For the past four years, the organization has been steadily integrating the CIS Controls into its cybersecurity program. According to the PM, the CIS Controls help the organization detect, prevent, and respond to both common and advanced attacks. During 2016, the organization updated to version 6 of the controls, and organized them into three maturity levels:

  1. minimum security controls that everyone should be expected to meet,
  2. moderate security controls to protect systems that have confidential information, and
  3.  advanced security controls for the most sensitive systems.

The PM and his team are always mindful of how CIS Controls impact operations and activities within the organization, and regularly communicate with a wide variety of stakeholders to discuss security control prioritization and effectiveness. Additionally, they hold an annual review meeting to get direct feedback from providers and implementers. These practices improve both business and security decisions.

When asked why the organization selected the CIS Controls, the PM stated, “They are practical and effective.” He explained that most security practitioners are aware of the CIS Controls. “When we talk about them, we never receive pushback, because they are something that everybody understands we need to do.” CIS Controls are well known even to upper management.

Fitting the Organization’s Needs

Preparedness is key according to the PM. While the organization uses ISO and other frameworks in their security program, he noted that, “We focus on practical means that are simple and efficient. That is why our technical controls are based on the CIS Controls and we map those to other regulations such as HIPAA, ISO, and PCI. It suits our needs.”
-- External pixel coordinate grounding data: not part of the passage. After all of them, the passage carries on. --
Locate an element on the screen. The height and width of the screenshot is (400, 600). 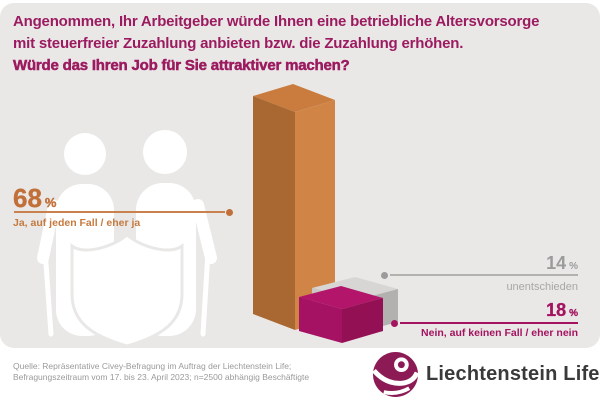
label-no: Nein, auf keinen Fall / eher nein is located at coordinates (500, 333).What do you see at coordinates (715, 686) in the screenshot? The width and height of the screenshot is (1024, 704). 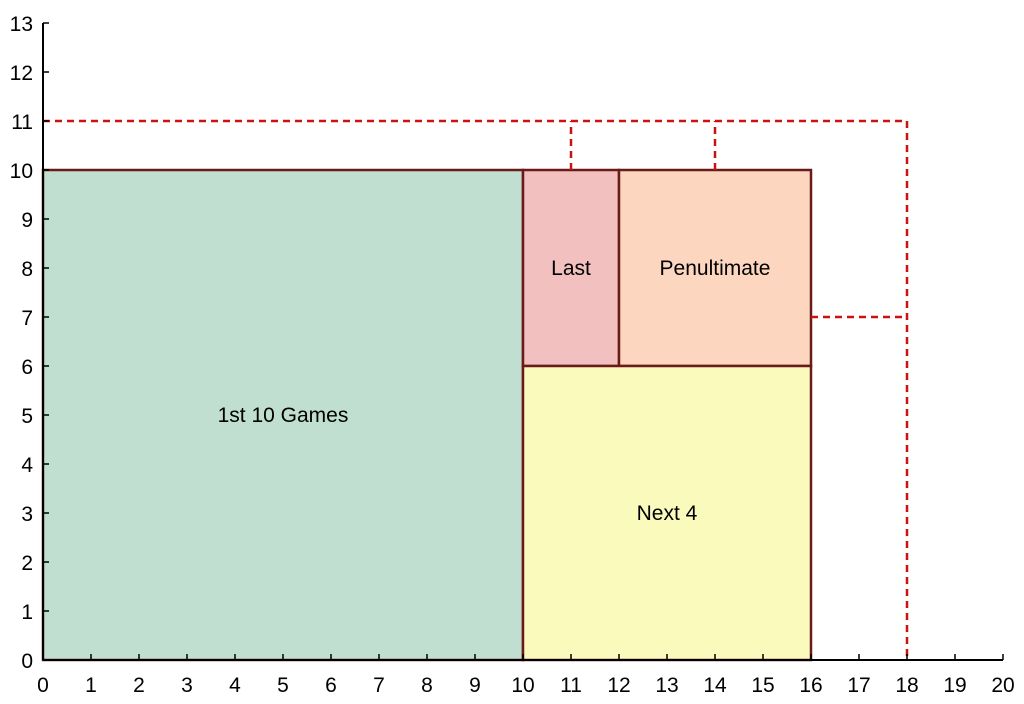 I see `x-tick-label: 14` at bounding box center [715, 686]. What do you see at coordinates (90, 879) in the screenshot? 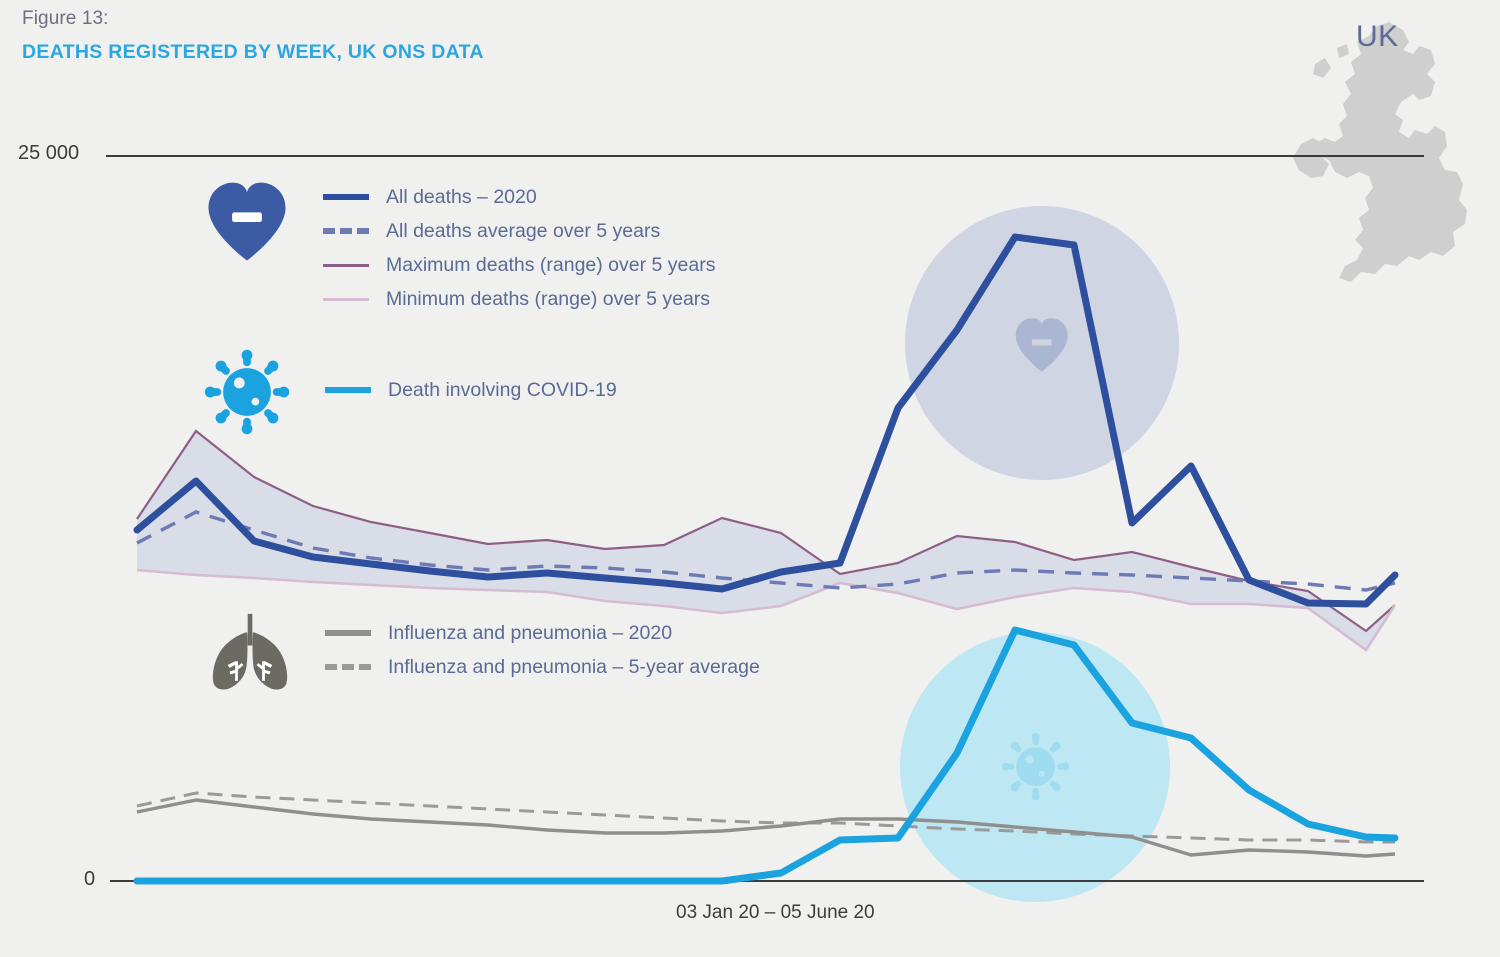
I see `y-axis-zero-label: 0` at bounding box center [90, 879].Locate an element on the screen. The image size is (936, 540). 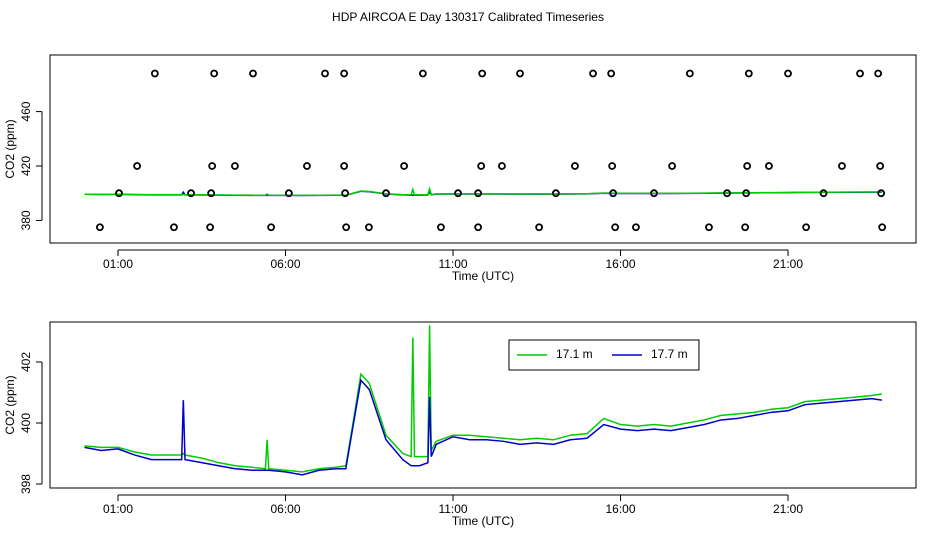
y-tick-label: 380 is located at coordinates (26, 220). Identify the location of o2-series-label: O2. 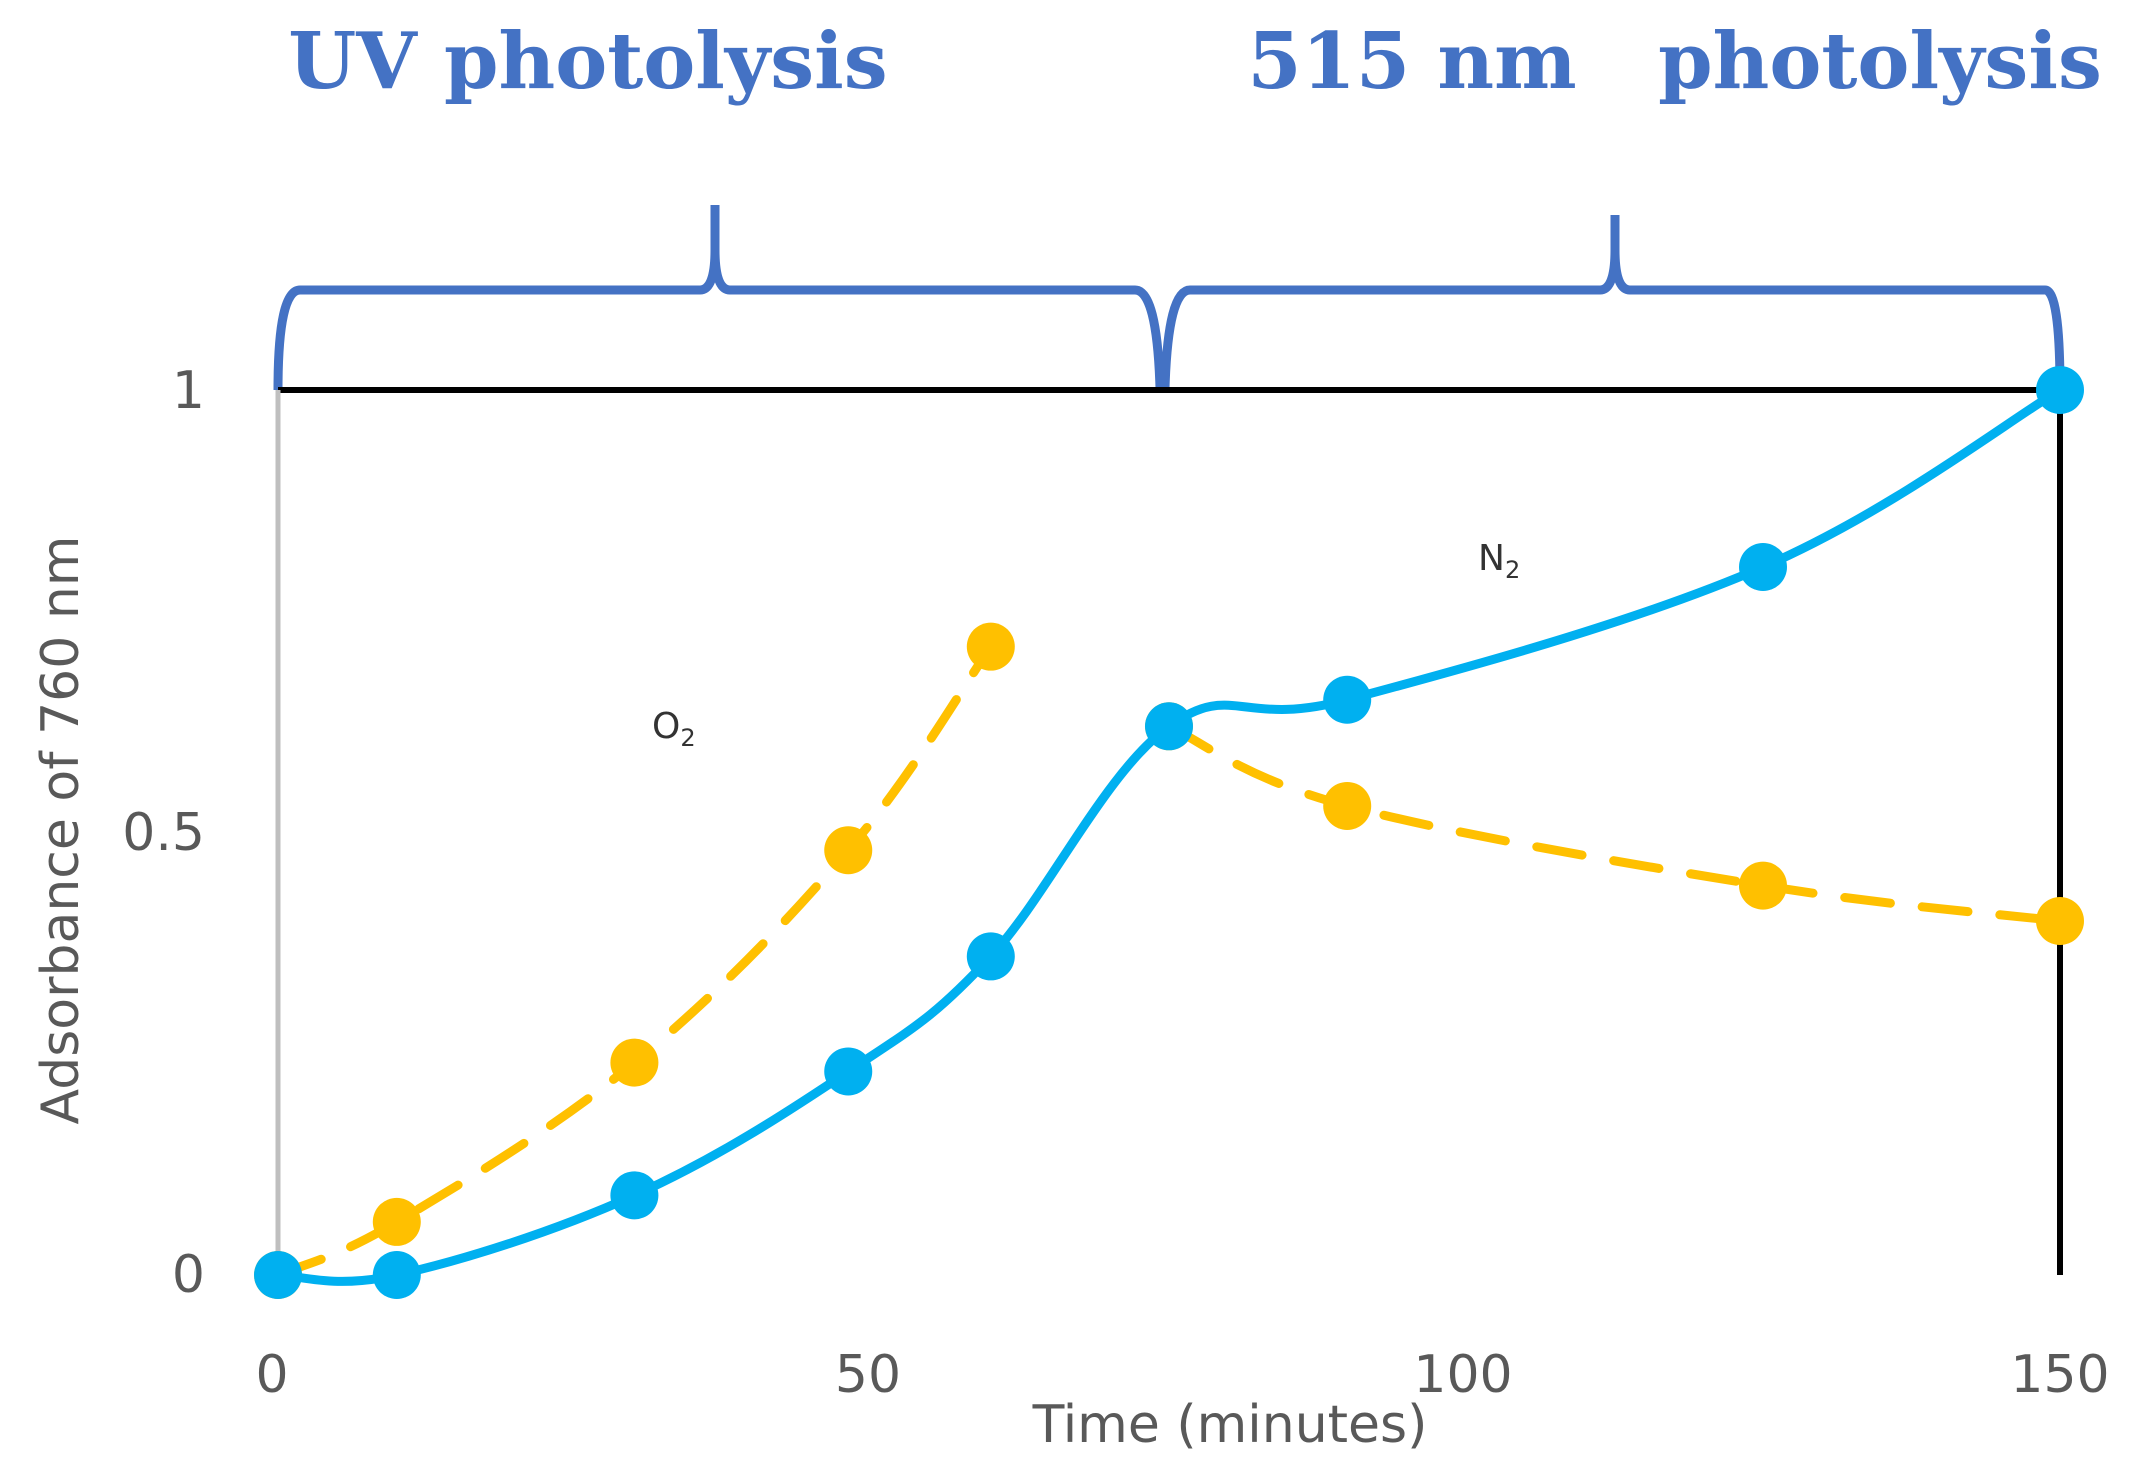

The organization tracks progress by business unit and communicates to management through dashboards and other reports. The PM emphasized that organizations need to dig into each control to understand how the recommendations could apply to the organization; they track more than 500 unique implementations by technology. Each of these has a clear owner, description, and expected result. Though controls are self-assessed, they are reviewed by an internal auditing group that checks the outcomes and provides feedback for remediation. This independent assessment is essential to maintaining quality over the long term. The PM expects to continue to improve this program over the next five years as a commitment to the organization.